The US Senate Banking Committee held a hearing on Wednesday on an issue that’s become a hot potato over the past few months: debanking, especially as it relates to crypto-tied business and individuals.
Asked by Committee Chairman Tim Scott of South Carolina how widespread debanking in crypto really is, Nathan McCauley, CEO and co-founder of Anchorage Digital Bank, an institutional crypto bank and the only bank with a national bank charter, responded plainly.
“An anecdote I can share,” McCauley said, “is I was speaking at a meetup of about 100 crypto founders in San Francisco.

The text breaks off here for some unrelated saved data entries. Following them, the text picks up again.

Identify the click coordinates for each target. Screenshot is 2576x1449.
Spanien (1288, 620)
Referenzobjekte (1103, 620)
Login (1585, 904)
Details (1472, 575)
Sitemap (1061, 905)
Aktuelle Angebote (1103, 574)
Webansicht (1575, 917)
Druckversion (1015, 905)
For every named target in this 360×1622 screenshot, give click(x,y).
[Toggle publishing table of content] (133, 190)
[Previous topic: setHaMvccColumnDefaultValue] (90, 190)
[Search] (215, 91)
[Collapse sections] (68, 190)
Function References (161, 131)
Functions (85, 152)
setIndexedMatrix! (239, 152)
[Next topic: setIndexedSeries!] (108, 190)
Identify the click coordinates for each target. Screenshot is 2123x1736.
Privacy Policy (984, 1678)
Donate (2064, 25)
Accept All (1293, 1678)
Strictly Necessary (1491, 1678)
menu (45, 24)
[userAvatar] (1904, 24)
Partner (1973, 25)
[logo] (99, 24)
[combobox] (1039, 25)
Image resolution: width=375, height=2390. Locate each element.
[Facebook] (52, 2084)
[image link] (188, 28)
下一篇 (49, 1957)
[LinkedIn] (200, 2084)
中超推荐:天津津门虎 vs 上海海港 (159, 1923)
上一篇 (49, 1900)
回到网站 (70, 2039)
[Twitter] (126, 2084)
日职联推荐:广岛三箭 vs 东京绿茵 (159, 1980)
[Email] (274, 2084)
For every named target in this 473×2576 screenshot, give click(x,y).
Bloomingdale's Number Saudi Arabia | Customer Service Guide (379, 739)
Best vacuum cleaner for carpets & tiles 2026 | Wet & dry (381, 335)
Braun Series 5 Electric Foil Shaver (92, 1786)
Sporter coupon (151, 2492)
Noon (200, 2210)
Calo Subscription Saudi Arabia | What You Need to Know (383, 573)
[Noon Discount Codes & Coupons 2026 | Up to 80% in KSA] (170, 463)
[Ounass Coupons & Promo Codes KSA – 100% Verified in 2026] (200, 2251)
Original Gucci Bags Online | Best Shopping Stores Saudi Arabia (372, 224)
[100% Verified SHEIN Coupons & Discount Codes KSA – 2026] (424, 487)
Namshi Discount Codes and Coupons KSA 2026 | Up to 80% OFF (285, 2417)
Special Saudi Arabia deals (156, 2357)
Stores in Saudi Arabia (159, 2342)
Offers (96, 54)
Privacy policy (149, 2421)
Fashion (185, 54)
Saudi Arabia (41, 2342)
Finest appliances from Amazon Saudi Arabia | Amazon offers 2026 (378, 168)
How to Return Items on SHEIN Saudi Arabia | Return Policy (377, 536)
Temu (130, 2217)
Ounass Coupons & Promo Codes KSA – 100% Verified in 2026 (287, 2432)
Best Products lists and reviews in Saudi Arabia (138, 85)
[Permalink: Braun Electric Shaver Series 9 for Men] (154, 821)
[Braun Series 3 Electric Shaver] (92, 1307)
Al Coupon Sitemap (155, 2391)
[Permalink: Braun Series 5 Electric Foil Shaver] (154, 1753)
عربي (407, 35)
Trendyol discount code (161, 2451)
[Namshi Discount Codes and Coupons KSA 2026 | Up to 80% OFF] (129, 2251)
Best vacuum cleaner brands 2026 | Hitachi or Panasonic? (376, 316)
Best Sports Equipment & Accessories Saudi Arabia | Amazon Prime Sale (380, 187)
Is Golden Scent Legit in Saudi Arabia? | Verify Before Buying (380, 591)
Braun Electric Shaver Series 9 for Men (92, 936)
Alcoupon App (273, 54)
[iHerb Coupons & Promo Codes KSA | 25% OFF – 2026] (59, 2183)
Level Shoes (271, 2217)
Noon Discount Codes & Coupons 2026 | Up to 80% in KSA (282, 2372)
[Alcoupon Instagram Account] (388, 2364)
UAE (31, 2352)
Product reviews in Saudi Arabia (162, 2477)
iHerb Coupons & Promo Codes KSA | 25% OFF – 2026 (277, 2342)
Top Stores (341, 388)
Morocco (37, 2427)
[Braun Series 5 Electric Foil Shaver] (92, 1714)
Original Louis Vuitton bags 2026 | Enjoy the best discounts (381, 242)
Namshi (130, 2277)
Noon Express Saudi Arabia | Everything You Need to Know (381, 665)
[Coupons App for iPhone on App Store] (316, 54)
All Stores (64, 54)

As a show of hands I asked, ‘Who here has had trouble getting an account or with debanking?’ All of the hands in the room went up.”
The net effect is flight of business to friendlier jurisdictions, McCauley explained later in the hearing.
Choke Point 2.0
McCauley said his company was in active talks to expand crypto activities at various institutions, but that debanking, referred to as Operation Choke Point 2.0, prevented those talks from moving forward.
While lenders routinely decline to provide accounts to companies and individuals as a form of “derisking” their balance sheets, the crypto industry has accused banks of colluding with the Biden administration to freeze them out of the financial system.
The hearing on Wednesday vacillated between Republicans advocating for crypto banking rulemaking and excoriating alleged debanking, while Democrats argued for Elon Musk’s current work on federal payments systems be curtailed immediately.
In a letter sent to the FDIC yesterday, Coinbase characterizes the status quo for crypto banking as untenable, and called for transparent banking regulations for crypto.
“Instead of issuing clear, durable rules through the proper notice and comment process, banking regulators have chosen to issue opaque, inconsistent guidance, leaving crypto C&E [custody and execution] service providers and banks in regulatory limbo,” the crypto exchange wrote.
‘Unacceptable things’
The issue of debanking received significant social media fuel after Marc Andreessen, the co-founder of the VC firm Andreessen Horowitz, or a16z, appeared on The Joe Rogan Experience podcast in late November.
During that conversation, Andreessen described the experiences of those close to him with debanking and characterised it as a deeply partisan issue.
“You have this thing called the CFPB, the Consumer Financial Protection Bureau,” Andreessen told Rogan. “It’s sort of Elizabeth Warren’s personal agency that she gets to control.”
Warren, the Democratic senator from Massachusetts who made her name lobbying for consumer financial protections, originated the idea for the CFPB in the aftermath of the 2008 global financial crash. But there is no evidence she controls the agency.
Indeed, Warren, a former bankruptcy law professor at Harvard University, has worked for years to end debanking.
“The CFPB is the only agency working to stop debanking,” Warren said during the Wednesday hearing.
End of enforcement
CFPB enforcement was halted this week by Treasury Secretary Scott Bessent, who now oversees the agency.
Ripple CEO Brad Garlinghouse’s description of his debanking experience was perhaps more stark.
“I personally have been debanked,” he said at an industry conference in October.
“They were like ‘Look, you are a notable person in crypto, and having notable people in crypto and banking the crypto industry means more scrutiny from federal regulators. So we don’t want it.’ ”
The House Financial Services Committee is scheduled to hold its own hearing on debanking on Thursday.